Ownable Installations

This is about the complexity of running an ISP as I mentioned at the beginning, or any sort of highly reliable infrastructure. For software, the authors contend that this is closer to solved than any of the other ownership issues what with kubernetes and openstack and configuration automation pushing the cost of deployment towards 0. YunoHost is trying to do this for individuals and small organizations and I think this is a very promising direction, but "turmoil" in the ecosystem is still a big issue and laymen usability is still far off.

This is a highly promising development, although the ecosystem is still in turmoil and is very far from the state where an ordinary citizen (or expert) could turn up and at the push of a button set up a fully configured incarnation of their own version of a complex platform such as iNaturalist.

In evaluating solutions towards the current incarnation of the Arcology and this wiki system, I researched Knowledge Management tools that are, basically Small Technology. I found that NoteSelf syncs with CouchDB, and there were a number of other TiddlyWiki solutions like one which used. A lot of the ideas in the Small Technology Foundation overlap, and indeed these factions would be happy allies. authors call out Hoodie as another promising primitive.

Ownable Economies

Now we get to the utopian thinking… without much more thought than i have put in to, the authors put forth cooperative organizing as a drive to a lot of the political and social ethos barricading the ownership changes outliend. as a reaction to Uber and the rest of the gig-economy shysters and Surveillance Capitalists. woops! I've often joked, with more than a little truth to it, that Uber Turned Me in to an Anti-Capitalist and I guess I'm not the only one.

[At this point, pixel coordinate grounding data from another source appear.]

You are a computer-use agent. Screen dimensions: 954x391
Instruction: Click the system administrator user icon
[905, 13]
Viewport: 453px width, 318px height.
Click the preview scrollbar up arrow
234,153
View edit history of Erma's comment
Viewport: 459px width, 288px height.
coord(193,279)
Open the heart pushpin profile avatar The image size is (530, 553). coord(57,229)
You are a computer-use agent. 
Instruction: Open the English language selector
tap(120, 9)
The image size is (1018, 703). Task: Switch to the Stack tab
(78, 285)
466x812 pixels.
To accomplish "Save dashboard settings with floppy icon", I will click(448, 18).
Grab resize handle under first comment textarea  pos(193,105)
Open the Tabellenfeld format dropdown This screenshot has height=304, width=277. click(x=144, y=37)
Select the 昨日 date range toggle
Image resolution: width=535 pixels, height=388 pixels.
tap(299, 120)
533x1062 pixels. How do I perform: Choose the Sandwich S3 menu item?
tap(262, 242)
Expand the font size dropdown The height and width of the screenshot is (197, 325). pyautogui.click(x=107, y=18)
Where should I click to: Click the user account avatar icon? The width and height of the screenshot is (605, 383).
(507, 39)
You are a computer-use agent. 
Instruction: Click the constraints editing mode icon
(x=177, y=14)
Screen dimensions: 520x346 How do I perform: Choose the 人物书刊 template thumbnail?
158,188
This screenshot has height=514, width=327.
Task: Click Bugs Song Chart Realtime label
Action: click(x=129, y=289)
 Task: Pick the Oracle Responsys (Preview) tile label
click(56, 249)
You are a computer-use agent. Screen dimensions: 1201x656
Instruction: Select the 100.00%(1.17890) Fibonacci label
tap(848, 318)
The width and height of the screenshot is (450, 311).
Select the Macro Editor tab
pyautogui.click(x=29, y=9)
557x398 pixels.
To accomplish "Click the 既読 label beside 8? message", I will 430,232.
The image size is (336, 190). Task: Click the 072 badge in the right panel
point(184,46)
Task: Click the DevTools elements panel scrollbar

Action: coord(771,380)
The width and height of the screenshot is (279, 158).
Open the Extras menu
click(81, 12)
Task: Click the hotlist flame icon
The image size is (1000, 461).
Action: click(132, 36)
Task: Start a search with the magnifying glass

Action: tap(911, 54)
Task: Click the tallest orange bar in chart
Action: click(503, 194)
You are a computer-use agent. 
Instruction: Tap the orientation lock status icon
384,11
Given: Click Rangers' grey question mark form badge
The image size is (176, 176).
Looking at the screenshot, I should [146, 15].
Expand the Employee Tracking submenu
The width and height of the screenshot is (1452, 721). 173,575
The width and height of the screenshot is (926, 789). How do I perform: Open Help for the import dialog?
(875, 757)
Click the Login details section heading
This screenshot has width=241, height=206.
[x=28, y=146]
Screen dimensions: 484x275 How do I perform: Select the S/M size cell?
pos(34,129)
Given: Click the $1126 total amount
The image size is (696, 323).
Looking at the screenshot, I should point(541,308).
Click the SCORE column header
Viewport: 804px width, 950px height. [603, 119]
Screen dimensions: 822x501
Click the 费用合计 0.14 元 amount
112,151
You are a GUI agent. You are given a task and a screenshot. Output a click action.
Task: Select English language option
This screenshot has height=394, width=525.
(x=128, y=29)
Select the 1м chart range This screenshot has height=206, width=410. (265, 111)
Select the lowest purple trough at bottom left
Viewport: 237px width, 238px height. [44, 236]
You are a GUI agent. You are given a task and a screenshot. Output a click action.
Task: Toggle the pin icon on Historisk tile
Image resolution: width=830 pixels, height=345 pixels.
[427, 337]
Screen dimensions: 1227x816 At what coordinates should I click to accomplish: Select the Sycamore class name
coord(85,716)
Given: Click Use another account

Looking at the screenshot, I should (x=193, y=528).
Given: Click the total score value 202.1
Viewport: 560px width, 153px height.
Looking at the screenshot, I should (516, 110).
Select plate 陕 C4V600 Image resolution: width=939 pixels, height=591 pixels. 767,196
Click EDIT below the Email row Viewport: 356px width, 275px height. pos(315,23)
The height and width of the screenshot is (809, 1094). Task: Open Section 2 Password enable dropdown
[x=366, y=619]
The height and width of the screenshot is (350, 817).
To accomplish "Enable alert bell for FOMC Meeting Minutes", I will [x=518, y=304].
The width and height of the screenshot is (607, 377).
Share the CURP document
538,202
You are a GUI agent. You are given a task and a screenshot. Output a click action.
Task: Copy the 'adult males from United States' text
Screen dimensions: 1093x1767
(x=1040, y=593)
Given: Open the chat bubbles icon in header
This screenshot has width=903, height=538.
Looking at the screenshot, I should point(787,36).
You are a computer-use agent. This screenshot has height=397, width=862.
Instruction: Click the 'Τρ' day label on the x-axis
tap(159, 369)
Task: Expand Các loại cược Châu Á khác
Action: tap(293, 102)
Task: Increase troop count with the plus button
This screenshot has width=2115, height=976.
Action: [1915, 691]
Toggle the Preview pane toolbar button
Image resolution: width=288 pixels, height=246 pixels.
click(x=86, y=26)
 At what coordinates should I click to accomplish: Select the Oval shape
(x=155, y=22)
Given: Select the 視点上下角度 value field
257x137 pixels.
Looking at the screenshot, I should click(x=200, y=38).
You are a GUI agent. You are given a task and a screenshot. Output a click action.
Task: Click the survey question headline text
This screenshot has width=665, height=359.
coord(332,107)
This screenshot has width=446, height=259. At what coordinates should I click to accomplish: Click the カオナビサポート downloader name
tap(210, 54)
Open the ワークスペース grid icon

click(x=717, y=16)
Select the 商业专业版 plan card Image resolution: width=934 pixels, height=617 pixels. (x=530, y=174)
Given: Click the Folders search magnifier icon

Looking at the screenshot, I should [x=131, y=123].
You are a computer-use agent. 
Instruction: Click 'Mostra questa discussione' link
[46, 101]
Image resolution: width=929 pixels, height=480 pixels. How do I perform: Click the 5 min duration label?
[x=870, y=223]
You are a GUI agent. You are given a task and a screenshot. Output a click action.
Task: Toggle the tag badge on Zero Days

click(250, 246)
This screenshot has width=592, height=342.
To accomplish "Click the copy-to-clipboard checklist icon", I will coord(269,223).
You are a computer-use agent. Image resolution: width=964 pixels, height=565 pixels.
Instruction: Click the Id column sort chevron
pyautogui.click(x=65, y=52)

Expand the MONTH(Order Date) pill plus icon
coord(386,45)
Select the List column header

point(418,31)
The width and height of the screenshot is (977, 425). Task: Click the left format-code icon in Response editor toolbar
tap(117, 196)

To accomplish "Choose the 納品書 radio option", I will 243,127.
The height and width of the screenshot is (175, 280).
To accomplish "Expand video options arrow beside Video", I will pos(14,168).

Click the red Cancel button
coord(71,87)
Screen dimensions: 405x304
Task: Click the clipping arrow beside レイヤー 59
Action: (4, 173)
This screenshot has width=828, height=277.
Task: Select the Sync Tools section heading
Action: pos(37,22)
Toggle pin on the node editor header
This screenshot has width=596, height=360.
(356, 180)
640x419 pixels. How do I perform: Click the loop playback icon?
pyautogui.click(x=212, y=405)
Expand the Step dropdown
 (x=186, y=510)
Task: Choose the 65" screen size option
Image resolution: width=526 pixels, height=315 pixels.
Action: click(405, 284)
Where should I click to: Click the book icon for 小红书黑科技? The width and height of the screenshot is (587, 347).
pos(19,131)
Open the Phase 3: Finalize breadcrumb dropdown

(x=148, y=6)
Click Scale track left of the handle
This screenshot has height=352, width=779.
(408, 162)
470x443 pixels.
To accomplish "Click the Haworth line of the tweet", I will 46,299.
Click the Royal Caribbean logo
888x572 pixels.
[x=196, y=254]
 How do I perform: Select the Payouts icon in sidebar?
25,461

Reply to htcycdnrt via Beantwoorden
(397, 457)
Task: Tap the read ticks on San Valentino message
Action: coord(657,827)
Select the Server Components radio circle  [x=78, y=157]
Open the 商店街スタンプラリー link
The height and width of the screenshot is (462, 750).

The Platform Cooperativism Consortium's Platform Cooperative Development Kit is good prior art and something to keep in mind when considering a A Job Worth Keeping.

Conclusions

they've laid out a blueprint for radical progress, a blueprint I've myself intuited over the course of my growth as a technologist. it's a radical future, communities of mutual-aide forming around loose standards and tools, blurry at the edges. an emacs sub-community for everyone, if you will. free software's bizarre bazaar, but with equitable structure to the core.4

we're talking revolution now, baby. rise up rise up.

but i don't disagree with them.

The references in this would be a gold mine of expansion in my Privacy and ethical reasoning.